• [What you will do]
[A] In the post about stack machines, what does the writer call the return stack in their own design?
[B] Carry on the post about stack machines from the point where it stops.

• [Extract to read]

I assume you mean two data stacks? I was trying hard not to expand on 
the hardware significantly. The common stack machine is typically two 
stacks, one for data and one for return addresses. In Forth the return 
stack is also used for loop counting. My derivation uses the return 
stack for addresses such as memory accesses as well as jump/calls, so I 
call it the address stack. This lets you do minimal arithmetic (loop 
counting and incrementing addresses) and reduces stack ops on the data 
stack such as the two drops required for a memory write.


>> Another potential stack optimization I have looked at is combining
>> register and stack concepts by allowing very short offsets from top
>> of stack to be used for a given operand along with variable size
>> stack adjustments.  I didn't pursue this very far but I think it
>> has potential of virtually eliminating operand juggling making
>> stack processor much faster.

• [Available data]
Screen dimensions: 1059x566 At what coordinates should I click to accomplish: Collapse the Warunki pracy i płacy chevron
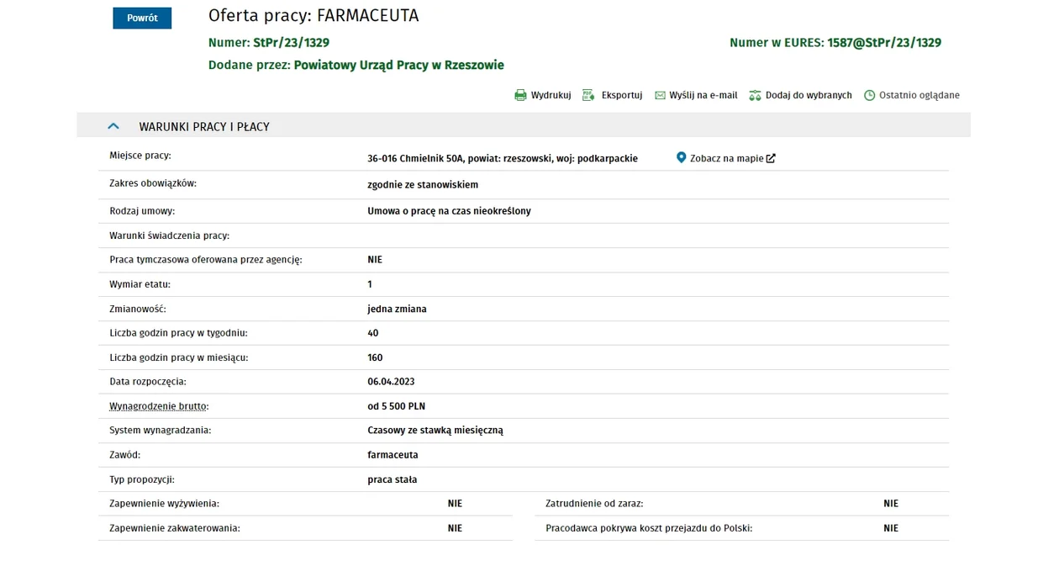[x=113, y=126]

• [Final results]
[A] The address stack.

[B]
> Also this is a way to improve processing rate as there are fewer
> instructions than "pure" stack code (each instruction has a
> stack/accumulator operation and a small offset for the other
> operand).  While one is at it, one can add various instructions bits
> for "return", stack/accumulator mode, replace operation, stack
> pointer selector, ...

Yes, returns are common so it can be useful to provide a minimal 
instruction overhead for that.  The other things can require extra 
hardware.


> Personally, don't have hard numbers for any of this (there are open
> source stack machines with small offsets and various instruction
> bits, what is needed is compilers so that comparisons can be done).
> And don't want to duplicate any work (AKA research) that has already
> been done.
>
> Jim Brakefield
>


-- 

Rick

Article: 158242
Subject: Re: Soft core processors: RISC versus stack/accumulator for equal
From: jim.brakefield@ieee.org
Date: Sun, 27 Sep 2015 21:31:23 -0700 (PDT)
Links: << >> << T >> << A >>

On Sunday, September 27, 2015 at 10:20:39 PM UTC-5, rickman wrote:
> On 9/27/2015 8:30 PM, jim.brak...@ieee.org wrote:
> > On Saturday, September 26, 2015 at 3:02:27 PM UTC-5, rickman wrote:
> >> On 9/26/2015 2:07 PM, jim.brak...@ieee.org wrote:
> >>> It would appear there are very similar resource needs for either
> >>> RISC or Stack/Accumulator architectures when both are of the
> >>> "load/store" classification. Herein, same multi-port LUT RAM for
> >>> either RISC register file or dual stacks.  And the DSP for
> >>> multiply and block RAM for main memory.  "Load/store" refers to
> >>> using distinct instructions for moving data between LUT RAM and
> >>> block RAM.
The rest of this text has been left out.